Monday, July 20, 2015

50 to 100 real quick



This last weekend we took some of my mom's ashes up to Rosario Beach to spread them in the water. It felt like it should have been a beautiful moment, but I think I spent the rest of the weekend recovering from the stress.

I was weird to hold her ashes in my hands. It was sort of the most intimate yet scary things you could do for someone.

And of course I miss her. And doing these kinds of things reminds me of that.

I hope it will be healing. In the moment, it seems so hard.

I dreaded come back to work today because usually I use the weekend to recharge and feel ready to tackle everything that is happening there. And to be honest, work is not the most exciting thing going on in my life. I constantly feel like I am looking for an escape. I can't wait to reach the goals I have been working on.

So today have decided to work on liking work. Maybe not loving work, but finding the things about it that I can make challenge me and make interesting to me. I mean, the fact that is not intellectually stimulating and that I am bored a lot the time could be, in fact, a challenge.. if I look at it the right way.

GIVEN ENTRIES:
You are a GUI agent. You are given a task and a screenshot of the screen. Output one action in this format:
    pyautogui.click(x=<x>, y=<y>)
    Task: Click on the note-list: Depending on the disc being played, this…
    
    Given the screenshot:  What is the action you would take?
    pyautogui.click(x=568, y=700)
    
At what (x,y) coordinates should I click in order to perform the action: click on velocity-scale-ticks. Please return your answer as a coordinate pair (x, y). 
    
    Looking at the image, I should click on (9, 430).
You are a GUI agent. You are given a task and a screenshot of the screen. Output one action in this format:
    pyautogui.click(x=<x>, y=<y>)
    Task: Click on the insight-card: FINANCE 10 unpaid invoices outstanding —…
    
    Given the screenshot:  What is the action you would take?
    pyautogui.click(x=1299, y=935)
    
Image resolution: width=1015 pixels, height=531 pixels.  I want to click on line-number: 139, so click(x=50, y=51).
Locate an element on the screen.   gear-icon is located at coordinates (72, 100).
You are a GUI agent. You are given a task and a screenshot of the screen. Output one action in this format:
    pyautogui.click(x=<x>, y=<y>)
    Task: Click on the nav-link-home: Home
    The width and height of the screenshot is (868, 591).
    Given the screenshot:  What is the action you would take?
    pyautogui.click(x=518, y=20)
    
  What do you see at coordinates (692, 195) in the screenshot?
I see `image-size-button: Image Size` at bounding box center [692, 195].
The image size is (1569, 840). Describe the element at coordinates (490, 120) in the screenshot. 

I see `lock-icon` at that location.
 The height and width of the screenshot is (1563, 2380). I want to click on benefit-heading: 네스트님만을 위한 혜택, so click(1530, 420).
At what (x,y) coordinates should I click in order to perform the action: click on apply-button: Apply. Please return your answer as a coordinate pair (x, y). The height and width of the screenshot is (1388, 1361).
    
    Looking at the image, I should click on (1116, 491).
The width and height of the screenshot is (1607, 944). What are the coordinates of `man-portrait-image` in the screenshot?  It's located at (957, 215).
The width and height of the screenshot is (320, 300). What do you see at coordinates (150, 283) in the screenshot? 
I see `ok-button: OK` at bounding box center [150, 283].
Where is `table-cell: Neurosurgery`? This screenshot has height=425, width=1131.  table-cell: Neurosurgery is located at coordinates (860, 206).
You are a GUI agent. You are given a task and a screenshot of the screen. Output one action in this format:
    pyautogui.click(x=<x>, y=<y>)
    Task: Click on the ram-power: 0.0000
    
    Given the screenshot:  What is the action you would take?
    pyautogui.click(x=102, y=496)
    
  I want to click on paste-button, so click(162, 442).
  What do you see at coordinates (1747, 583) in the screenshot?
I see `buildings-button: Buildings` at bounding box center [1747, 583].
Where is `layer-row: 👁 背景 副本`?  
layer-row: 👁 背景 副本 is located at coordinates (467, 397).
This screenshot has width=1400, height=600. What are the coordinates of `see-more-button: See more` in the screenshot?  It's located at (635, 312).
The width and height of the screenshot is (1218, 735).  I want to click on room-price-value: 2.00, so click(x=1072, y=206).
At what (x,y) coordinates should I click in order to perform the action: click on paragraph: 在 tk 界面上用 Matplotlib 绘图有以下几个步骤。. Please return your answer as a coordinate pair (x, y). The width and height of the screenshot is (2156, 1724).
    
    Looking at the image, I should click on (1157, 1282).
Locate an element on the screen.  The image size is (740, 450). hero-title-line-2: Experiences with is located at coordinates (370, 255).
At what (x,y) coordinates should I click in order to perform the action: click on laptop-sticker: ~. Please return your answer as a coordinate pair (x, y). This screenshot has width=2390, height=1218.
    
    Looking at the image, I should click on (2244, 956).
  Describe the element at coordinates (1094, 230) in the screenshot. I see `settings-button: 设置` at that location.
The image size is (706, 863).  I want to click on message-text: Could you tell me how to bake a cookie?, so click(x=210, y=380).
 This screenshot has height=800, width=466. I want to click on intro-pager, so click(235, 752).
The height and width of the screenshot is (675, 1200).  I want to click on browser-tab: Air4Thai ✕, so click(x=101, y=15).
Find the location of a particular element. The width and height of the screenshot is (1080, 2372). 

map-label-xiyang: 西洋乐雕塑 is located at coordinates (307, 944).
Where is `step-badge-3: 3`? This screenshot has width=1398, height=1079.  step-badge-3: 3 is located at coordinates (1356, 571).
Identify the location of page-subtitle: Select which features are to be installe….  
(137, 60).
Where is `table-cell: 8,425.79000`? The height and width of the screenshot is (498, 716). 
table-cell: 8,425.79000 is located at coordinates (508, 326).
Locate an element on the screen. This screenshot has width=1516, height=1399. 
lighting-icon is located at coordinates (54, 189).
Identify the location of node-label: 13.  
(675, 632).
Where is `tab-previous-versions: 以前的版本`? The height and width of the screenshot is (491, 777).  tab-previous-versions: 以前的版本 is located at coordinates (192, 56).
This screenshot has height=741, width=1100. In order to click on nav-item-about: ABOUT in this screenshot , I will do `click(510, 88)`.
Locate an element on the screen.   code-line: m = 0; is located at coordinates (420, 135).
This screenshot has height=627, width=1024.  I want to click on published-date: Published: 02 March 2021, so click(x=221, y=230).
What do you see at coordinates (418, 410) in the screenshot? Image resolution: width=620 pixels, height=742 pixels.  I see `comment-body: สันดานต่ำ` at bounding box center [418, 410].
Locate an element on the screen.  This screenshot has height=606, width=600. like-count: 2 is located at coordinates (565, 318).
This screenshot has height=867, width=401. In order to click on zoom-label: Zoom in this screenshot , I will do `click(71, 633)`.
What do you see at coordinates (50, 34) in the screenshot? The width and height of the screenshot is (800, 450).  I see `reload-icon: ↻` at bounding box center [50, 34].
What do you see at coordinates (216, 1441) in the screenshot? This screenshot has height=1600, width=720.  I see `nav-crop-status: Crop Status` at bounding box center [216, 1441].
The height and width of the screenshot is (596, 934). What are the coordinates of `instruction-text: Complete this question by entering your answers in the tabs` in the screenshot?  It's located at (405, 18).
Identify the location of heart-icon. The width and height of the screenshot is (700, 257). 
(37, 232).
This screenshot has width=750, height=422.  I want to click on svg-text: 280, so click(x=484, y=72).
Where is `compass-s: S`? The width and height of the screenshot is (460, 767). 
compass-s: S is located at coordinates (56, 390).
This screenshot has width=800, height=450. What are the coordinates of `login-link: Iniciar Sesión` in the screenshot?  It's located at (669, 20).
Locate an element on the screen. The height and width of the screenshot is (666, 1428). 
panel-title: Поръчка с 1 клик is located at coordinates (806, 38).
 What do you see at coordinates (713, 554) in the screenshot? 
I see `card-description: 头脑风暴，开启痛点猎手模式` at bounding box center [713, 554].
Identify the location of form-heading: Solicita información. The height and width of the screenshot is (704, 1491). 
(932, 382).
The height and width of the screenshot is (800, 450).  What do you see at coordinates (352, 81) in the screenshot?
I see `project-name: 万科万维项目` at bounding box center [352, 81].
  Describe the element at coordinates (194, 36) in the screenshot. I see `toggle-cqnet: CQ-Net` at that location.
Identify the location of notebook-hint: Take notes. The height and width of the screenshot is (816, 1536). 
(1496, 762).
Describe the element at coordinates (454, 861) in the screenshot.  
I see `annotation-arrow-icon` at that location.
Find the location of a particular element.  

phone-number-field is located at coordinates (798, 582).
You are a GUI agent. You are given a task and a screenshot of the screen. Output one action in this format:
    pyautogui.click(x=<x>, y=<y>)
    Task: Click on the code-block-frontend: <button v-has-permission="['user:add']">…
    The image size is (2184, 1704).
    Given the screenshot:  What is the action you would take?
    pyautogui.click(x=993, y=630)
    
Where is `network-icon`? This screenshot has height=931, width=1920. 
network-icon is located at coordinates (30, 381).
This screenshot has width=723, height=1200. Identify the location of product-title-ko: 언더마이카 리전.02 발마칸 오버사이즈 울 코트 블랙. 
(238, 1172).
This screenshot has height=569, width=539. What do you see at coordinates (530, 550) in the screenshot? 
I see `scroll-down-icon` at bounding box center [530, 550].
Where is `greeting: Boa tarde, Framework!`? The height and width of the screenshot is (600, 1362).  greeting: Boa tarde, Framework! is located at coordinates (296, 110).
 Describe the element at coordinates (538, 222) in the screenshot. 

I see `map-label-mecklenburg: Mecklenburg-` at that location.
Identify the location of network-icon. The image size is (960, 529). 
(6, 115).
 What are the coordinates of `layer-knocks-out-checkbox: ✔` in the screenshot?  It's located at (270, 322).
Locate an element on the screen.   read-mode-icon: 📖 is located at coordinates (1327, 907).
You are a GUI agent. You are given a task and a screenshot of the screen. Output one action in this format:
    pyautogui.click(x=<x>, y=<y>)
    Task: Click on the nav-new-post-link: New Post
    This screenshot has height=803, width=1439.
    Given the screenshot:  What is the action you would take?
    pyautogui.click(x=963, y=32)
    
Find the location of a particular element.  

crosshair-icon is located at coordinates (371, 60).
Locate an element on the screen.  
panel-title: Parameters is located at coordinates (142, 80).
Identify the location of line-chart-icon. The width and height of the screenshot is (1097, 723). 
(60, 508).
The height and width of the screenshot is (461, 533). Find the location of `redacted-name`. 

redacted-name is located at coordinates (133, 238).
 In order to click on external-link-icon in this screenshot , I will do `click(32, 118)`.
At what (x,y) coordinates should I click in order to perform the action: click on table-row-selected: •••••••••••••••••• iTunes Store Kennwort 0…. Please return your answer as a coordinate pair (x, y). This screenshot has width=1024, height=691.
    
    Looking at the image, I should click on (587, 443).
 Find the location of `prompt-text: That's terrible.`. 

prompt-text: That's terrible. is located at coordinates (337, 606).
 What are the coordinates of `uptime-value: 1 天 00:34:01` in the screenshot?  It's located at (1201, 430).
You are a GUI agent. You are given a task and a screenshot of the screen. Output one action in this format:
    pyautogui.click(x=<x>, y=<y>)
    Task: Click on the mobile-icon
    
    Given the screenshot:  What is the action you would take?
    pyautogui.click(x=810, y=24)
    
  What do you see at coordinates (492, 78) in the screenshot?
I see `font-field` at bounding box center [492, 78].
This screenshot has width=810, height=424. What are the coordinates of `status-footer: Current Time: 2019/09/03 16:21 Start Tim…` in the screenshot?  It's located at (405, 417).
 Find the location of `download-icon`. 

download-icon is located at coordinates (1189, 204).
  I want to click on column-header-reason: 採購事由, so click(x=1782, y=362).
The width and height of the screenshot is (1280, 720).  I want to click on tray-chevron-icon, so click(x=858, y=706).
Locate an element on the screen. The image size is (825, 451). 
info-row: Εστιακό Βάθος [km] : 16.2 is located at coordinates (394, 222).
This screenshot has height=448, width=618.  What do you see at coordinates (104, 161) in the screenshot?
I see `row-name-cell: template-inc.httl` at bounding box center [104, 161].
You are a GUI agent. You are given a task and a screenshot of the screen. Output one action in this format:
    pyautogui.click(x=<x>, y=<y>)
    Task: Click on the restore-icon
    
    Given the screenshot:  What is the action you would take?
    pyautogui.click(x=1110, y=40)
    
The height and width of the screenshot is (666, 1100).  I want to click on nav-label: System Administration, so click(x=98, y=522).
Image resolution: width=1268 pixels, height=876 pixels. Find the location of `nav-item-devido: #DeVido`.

EXERCISE REQUIREMENTS:
Which sentences in the blog post begin with the word "And"?

THE COMPLETED TASK:
- And of course I miss her.
- And doing these kinds of things reminds me of that.
- And to be honest, work is not the most exciting thing going on in my life.